- [Input data]:
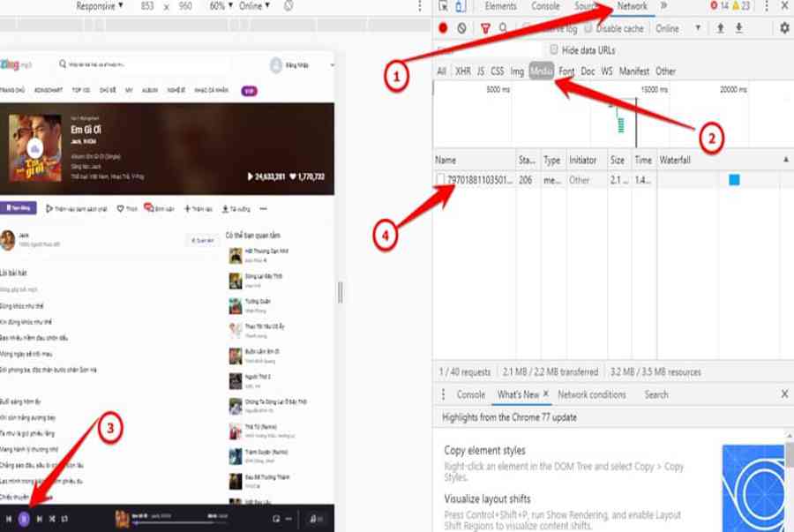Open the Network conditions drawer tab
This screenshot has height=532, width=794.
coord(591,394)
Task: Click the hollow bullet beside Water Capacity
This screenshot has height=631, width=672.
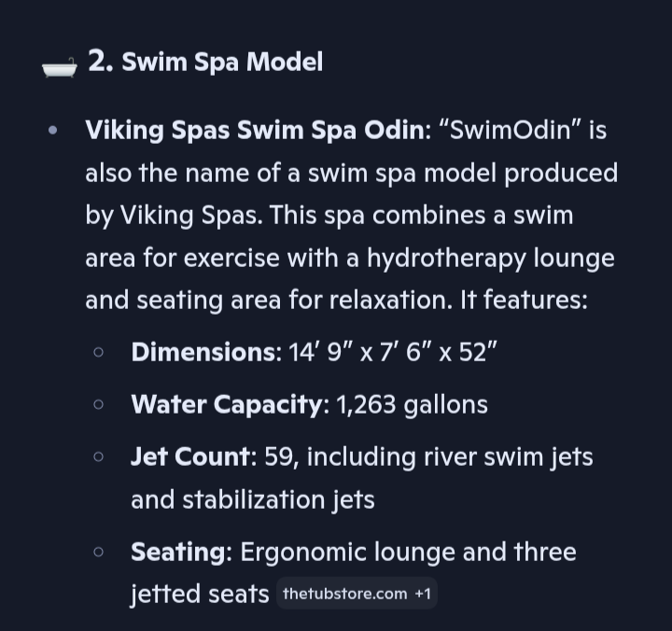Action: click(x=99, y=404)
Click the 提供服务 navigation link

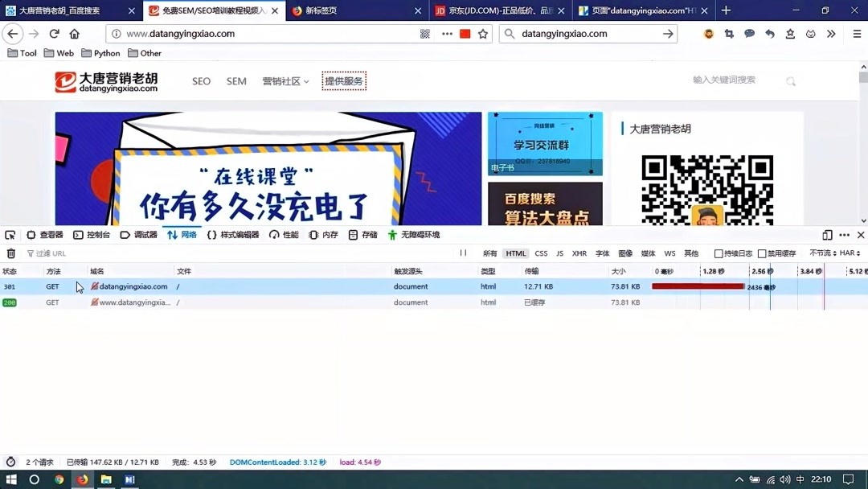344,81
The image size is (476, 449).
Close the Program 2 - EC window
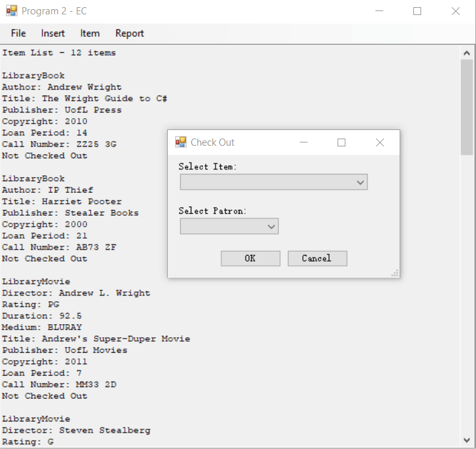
...
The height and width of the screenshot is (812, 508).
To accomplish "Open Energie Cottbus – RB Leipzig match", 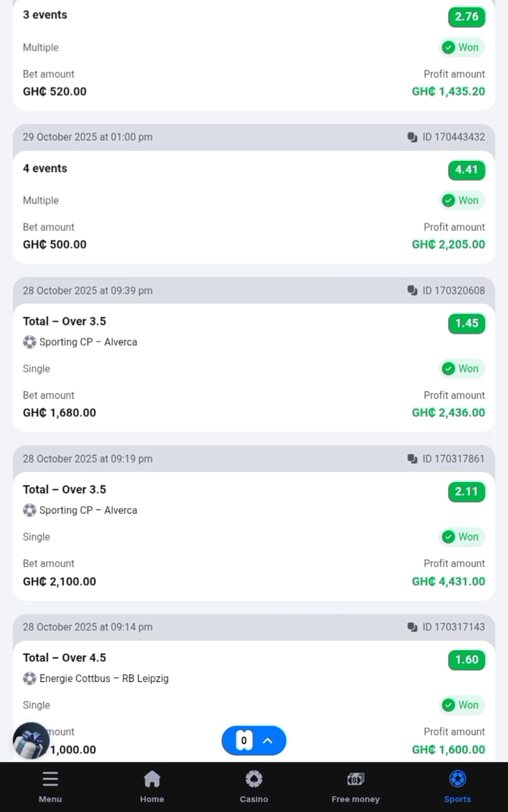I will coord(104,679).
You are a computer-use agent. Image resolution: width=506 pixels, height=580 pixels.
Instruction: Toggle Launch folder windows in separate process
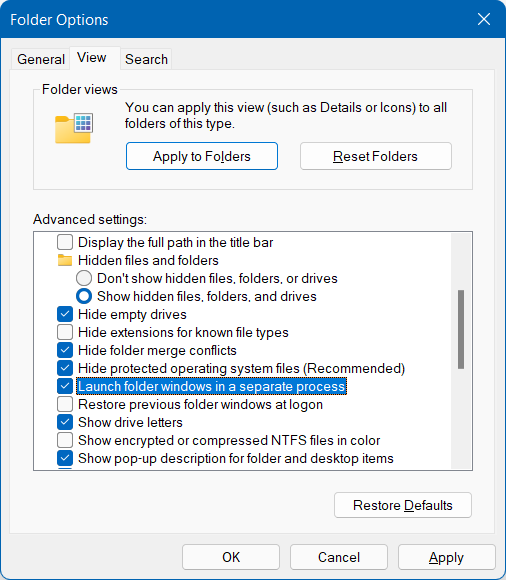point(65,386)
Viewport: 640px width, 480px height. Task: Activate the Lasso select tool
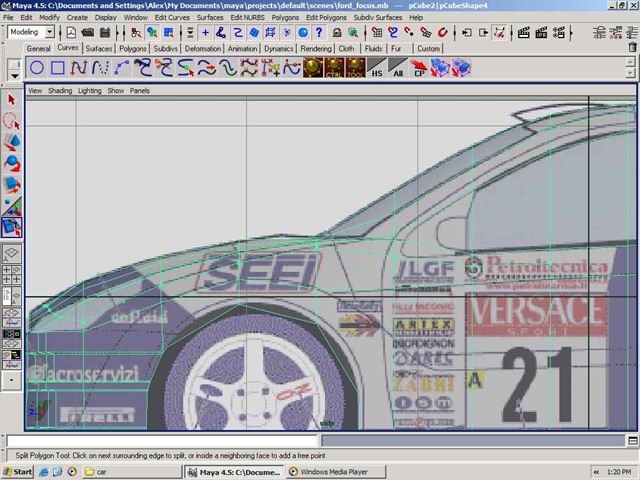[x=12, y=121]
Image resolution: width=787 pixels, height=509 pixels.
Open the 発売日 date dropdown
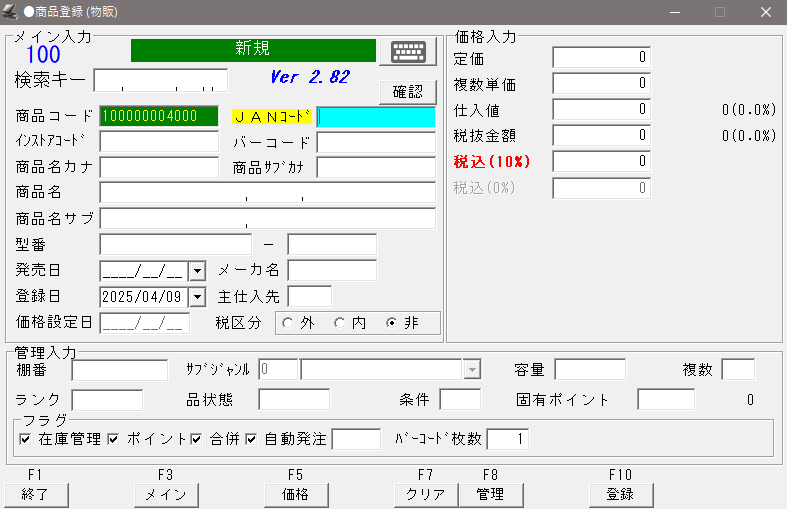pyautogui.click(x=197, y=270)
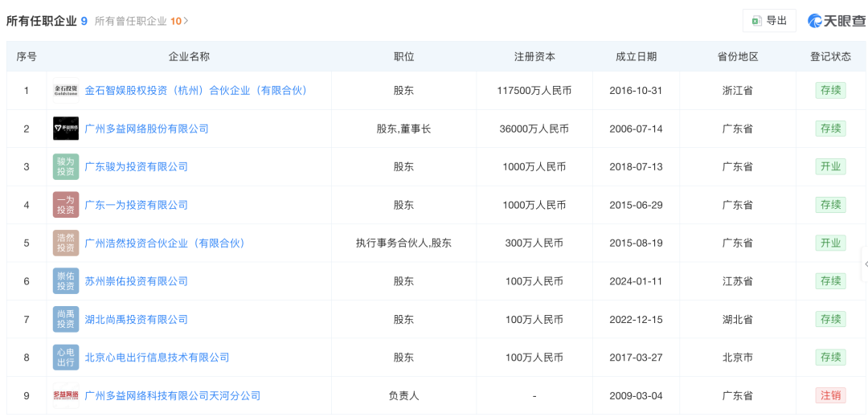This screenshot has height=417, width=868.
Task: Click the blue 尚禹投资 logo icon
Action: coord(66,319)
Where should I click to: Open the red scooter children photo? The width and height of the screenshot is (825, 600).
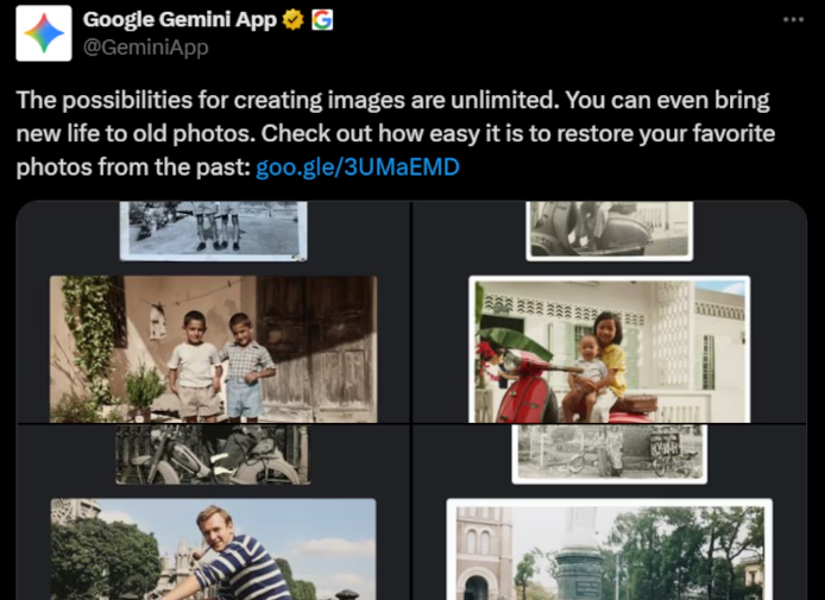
* * *
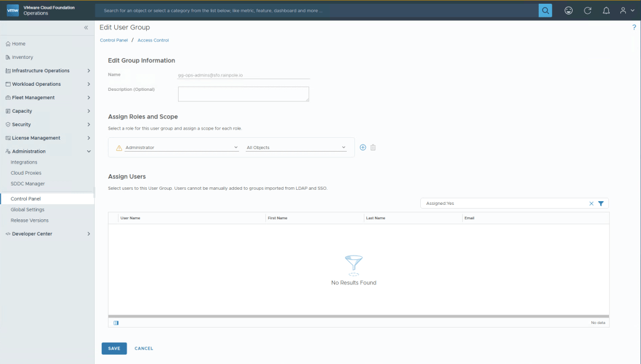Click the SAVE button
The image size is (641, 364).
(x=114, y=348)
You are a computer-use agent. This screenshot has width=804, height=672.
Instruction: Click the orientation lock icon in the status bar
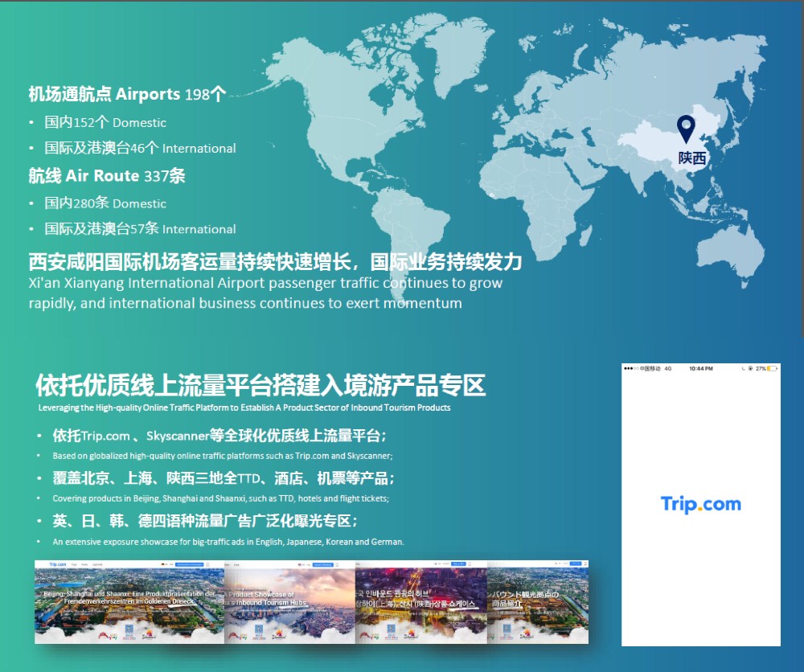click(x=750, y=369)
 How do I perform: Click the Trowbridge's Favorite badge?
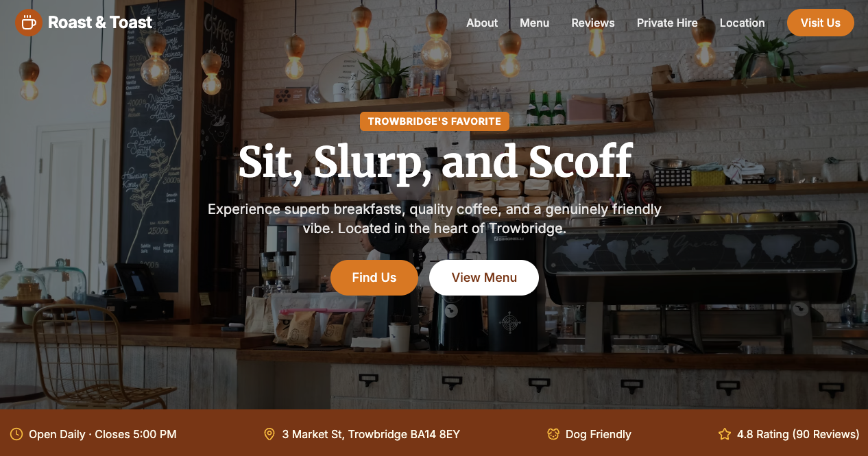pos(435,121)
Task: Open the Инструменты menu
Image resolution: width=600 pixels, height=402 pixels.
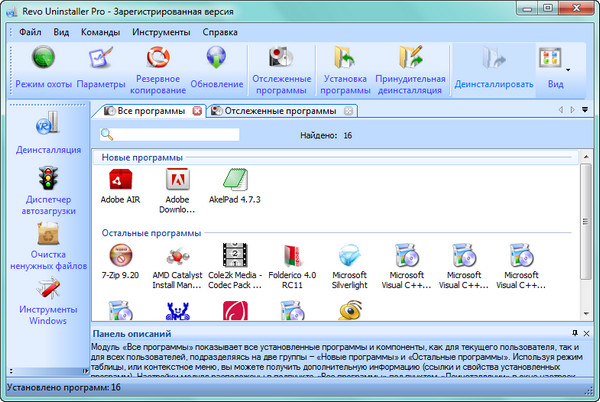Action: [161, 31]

- [Task item]: Provide the count, and nothing else, of lines in the data above where the word "computer" occurs.

- [Response to the exercise]: 2